Ariana Grande ma stalkera

Ariana Grande wykorzystała spowodowany pandemią okres przestoju w branży rozrywkowej jak mało kto. Nie tylko nagrała kolejny bestsellerowy album, ale także wyszła za mąż. Kameralna ceremonia zaślubin odbyła się w maju w jej domu w kalifornijskim Montecito. Na jaw wyszło, że na terenie tej pięknej posiadłości ostatnio niestety zaczęli pojawiać się nieproszeni goście. Jak donoszą amerykańskie portale, pod domem Ariany Grandy w ubiegłym tygodniu aresztowano mężczyznę. Stalker miał mieć przy sobie nóż.

Ariana Grande zeznaje w sądzie

Psychofan gwiazdy przebywa obecnie w areszcie. Dwukrotna laureatka nagrody Grammy nadal jednak nie czuje się bezpiecznie. Z dokumentów, do których dotarł serwis Page Six, wynika, że Ariana Grande boi się o swoje życie. Okazuje się bowiem, że zatrzymany mężczyzna, 23-letni Aharon Brown, nachodził jej dom już od wielu miesięcy.

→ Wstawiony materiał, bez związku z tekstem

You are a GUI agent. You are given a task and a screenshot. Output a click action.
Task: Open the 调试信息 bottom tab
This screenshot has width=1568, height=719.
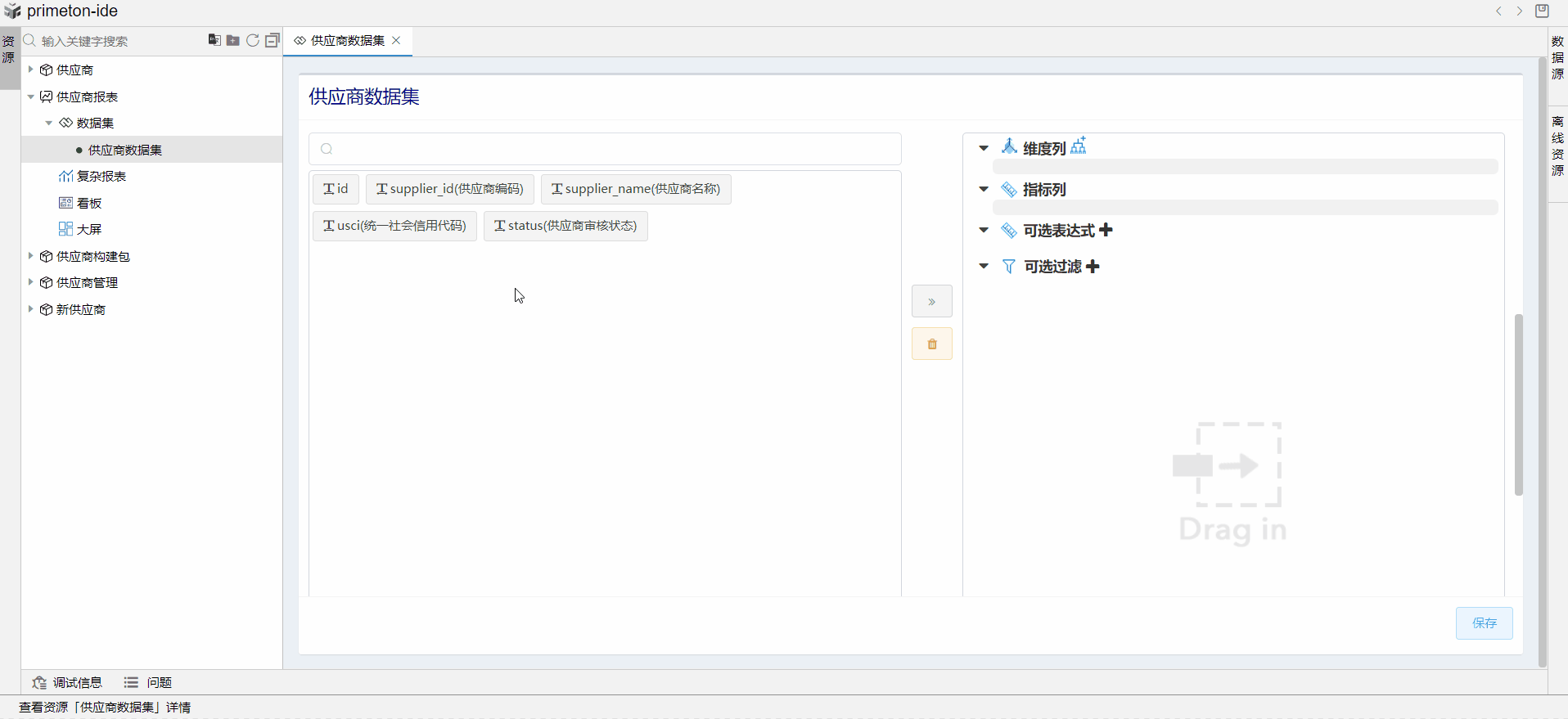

Fakt, że pan Brown regularnie przychodzi do mojego domu od ponad sześciu miesięcy, przeraża mnie - zeznała piosenkarka przed sądem w Los Angeles. - Na podstawie jego gróźb martwię się o bezpieczeństwo moje oraz mojej rodziny. Boję się, że w przypadku braku zakazu zbliżania się, pan Brown będzie nadal przychodził do mojego domu i próbował fizycznie skrzywdzić lub zamordować mnie lub moich najbliższych - oznajmiła gwiazda.

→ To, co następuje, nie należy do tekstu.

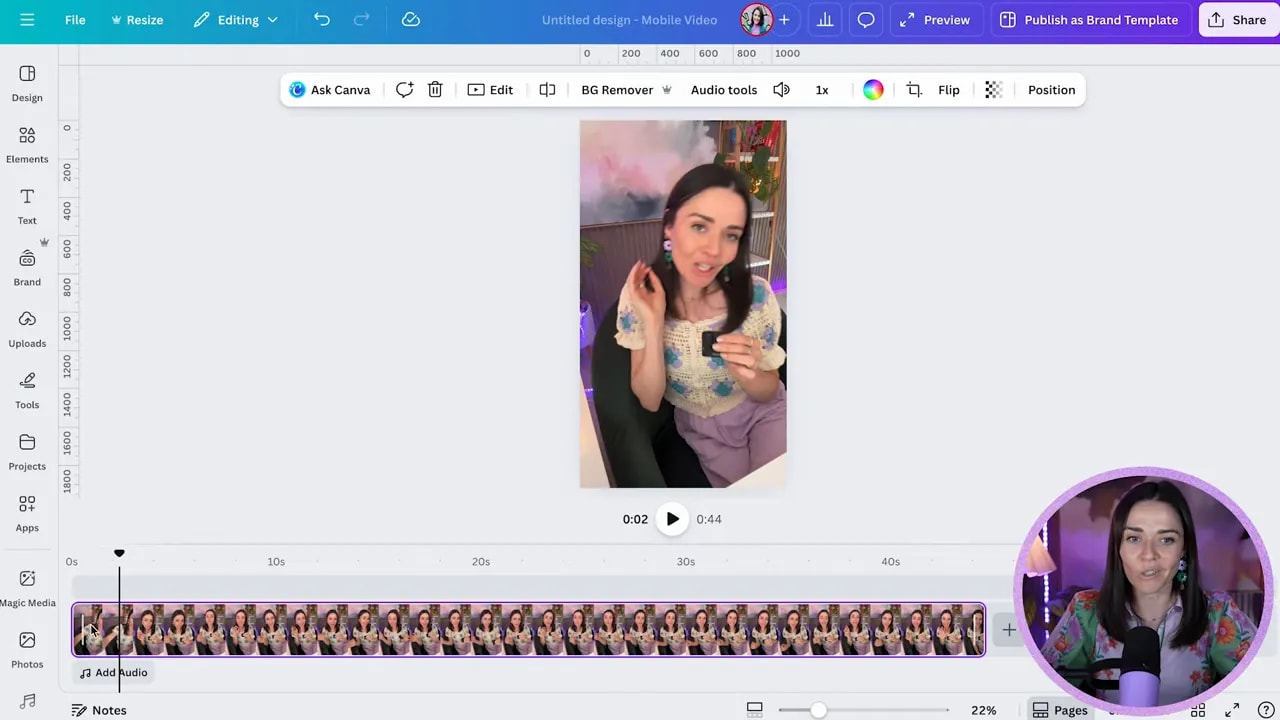Open the analytics bar chart icon
The image size is (1280, 720).
[x=825, y=20]
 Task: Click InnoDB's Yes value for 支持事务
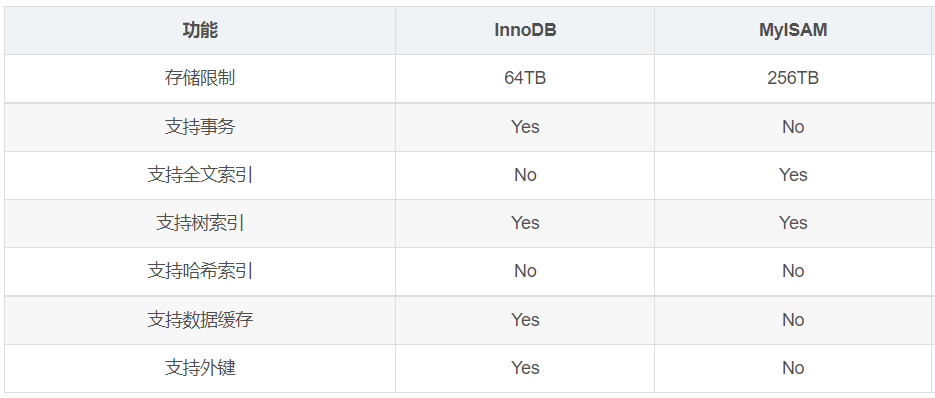[x=525, y=127]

Z ustaleń policji w Los Angeles wynika, że stalker nawiedza dom gwiazdy już od połowy lutego. Ariana Grande jest przerażona tym, że mężczyźnie w ogóle udało się ustalić jej dokładny adres zamieszkania, ponieważ nigdy nie podawała publicznie informacji na ten temat.

Powiedziała też, że jego wizyty były z początku „sporadycznie”, ale w ciągu ostatnich dwóch-trzech tygodni zdarzały się „codziennie lub nawet kilka razy dziennie”.

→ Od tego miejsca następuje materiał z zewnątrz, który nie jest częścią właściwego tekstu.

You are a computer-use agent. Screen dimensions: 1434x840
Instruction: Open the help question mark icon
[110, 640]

Gwiazda twierdzi, że 9 września o godzinie 16:15 Brown kolejny raz zjawił się przed jej domem, gdzie zastał jej prywatnego ochroniarza. Wrócił jednak w nocy, około godziny 22:20 z dużym nożem myśliwskim. Gdy został poproszony o odejście, miał zacząć zachowywać się agresywnie.

Zabiję ciebie i ją, ku***! - miał krzyknąć, mając na myśli piosenkarkę.

Jak donosi TMZ, sędzia nałożył na Browna tymczasowy zakaz zbliżania się do Grande. Kolejna posiedzenie w tej sprawie zaplanowane jest na 5 października.